Day 323
Unlike most days on the race, today will be different. I will brave the early morning of my last travel day. I will board my last flight. I will say some extremely hard tear filled goodbyes to some of the greatest people I have ever known. I will say an exciting and long awaited hello to the faces I have missed. I will hold my puppy with no fear of rabies. I’ll open my closet to see all of my shoes-praise the Lord. I’ll stand in my hot shower without giving a thought to if the well has enough to last. I will sleep in a bed…not just any bed, my bed.
Am I excited? Yes. Am I sad? Yes. It’s bittersweet. However, I keep reminding myself…it is the end of a chapter, not the end of the book.
I look back to Chandler last June and see a broken girl defined by the expectations others placed on her. Her heart was locked in shame and fear. I look in the mirror now and can’t help but smile. I’m not fixed-I’m free. I’m not searching-I’ve found. I’m not hurting-I’m healed. I didn’t think I would change, but I have. How could you not?
How do you put something like the World Race into words? How do you explain essentially one year of life?
How do you describe the pain you felt as you walked into bars and along beaches with women being prostituted all around you? How do you capture the joy that overflowed as high school students came to know Jesus or children felted loved and seen for the first time? How do you portray the unique beauty of every person your eyes locked with across the world?

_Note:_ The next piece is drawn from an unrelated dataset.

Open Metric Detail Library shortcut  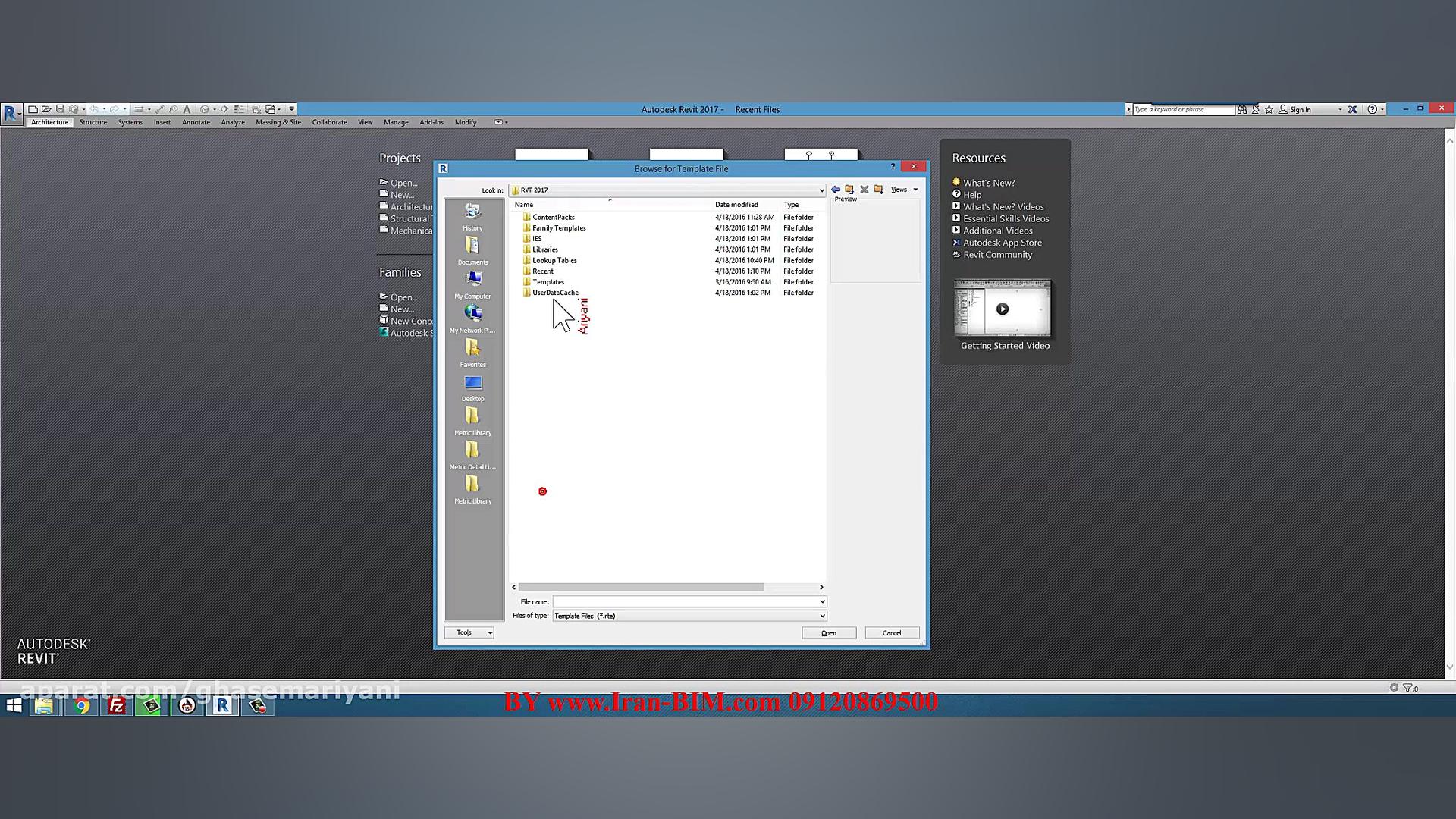[472, 456]
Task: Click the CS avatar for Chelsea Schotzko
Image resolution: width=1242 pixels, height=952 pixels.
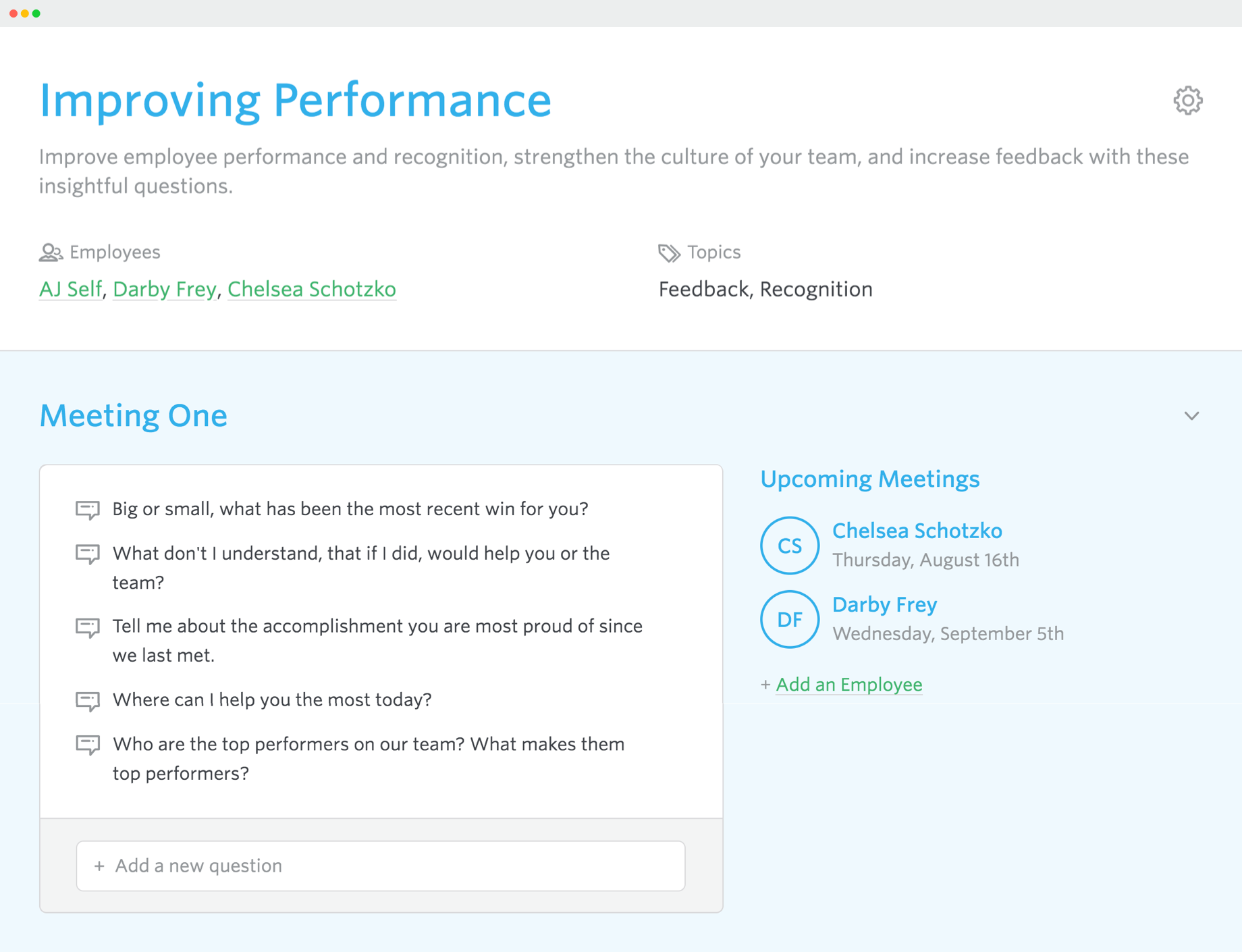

I am not sure. I don’t think I ever will be able to accurately bring anyone back to the specific moments that knocked down the barriers surrounding my heart. But I will try. I will try because just like every event in my life…this has become my story.
I have said some hard goodbyes. Goodbye to every family I have found. Goodbye to squadmates who are more like brothers and sisters than anything. Goodbye to the Chandler who boarded the first flight to Africa.
But that’s the thing about the World Race… every hard goodbye has an exciting hello.
So today, I finally get to say my hellos. Hello to my home country. Hello to my parents, my brother, my friends and family that have been patiently awaiting my arrival. Hello to the Chandler who is finally back on American soil…the Chandler who longs to know God.
God is real, alive and moving. He meets us where we are in personal ways. He isn’t the preconceived notion I had of Him who keeps a record of my wrongs. He is gentle, He pursues and His chase is intimate. Take it from me. I want to know God, but I want others to know Him as I do. This is the story I have lived, so this is the story I will tell.
Honestly- I don’t want to be seen for what I have or have not done in the past year. I want to be known by my love. I want others to see Jesus in me before they see me and the result of a heart that has expanded 22 times over. 11 countries. 11 teammates.
I’m accepting that my heart really can live in many places all over the world. It’s with my family, it’s with my friends, it’s with my squad and it is in 11 new countries. I imagined my heart would have to be divided, but just like God, its been multiplied.
So let’s just remove the title. Let’s not call it a trip…we don’t even have to refer to it as the World Race. It was an unforgettable year now in the rear view mirror. It was full of God’s ability to prove Himself faithful time and time again. Gratefully and humbly, I walk away from this season a restored and renewed daughter. I will live to tell of all I have seen and be expectant for the immeasurably more as He begins a new thing within me.
Let’s get coffee or whatever. I just want to meet with you where you are and sit a while.
“And we all, who with unveiled face, beholding the glory of the Lord, are being transformed into the same image from one degree of glory to another. For this comes from the Lord who is the Spirit.” 2 Corinthians 3:18
Fam. Friends. Supporters.
Thank you for believing in what God is doing in this generation. My heart is full knowing the support from you all is what got me here and the gospel spread. Let’s be a people known by our love and continue to spur on one another to greatness.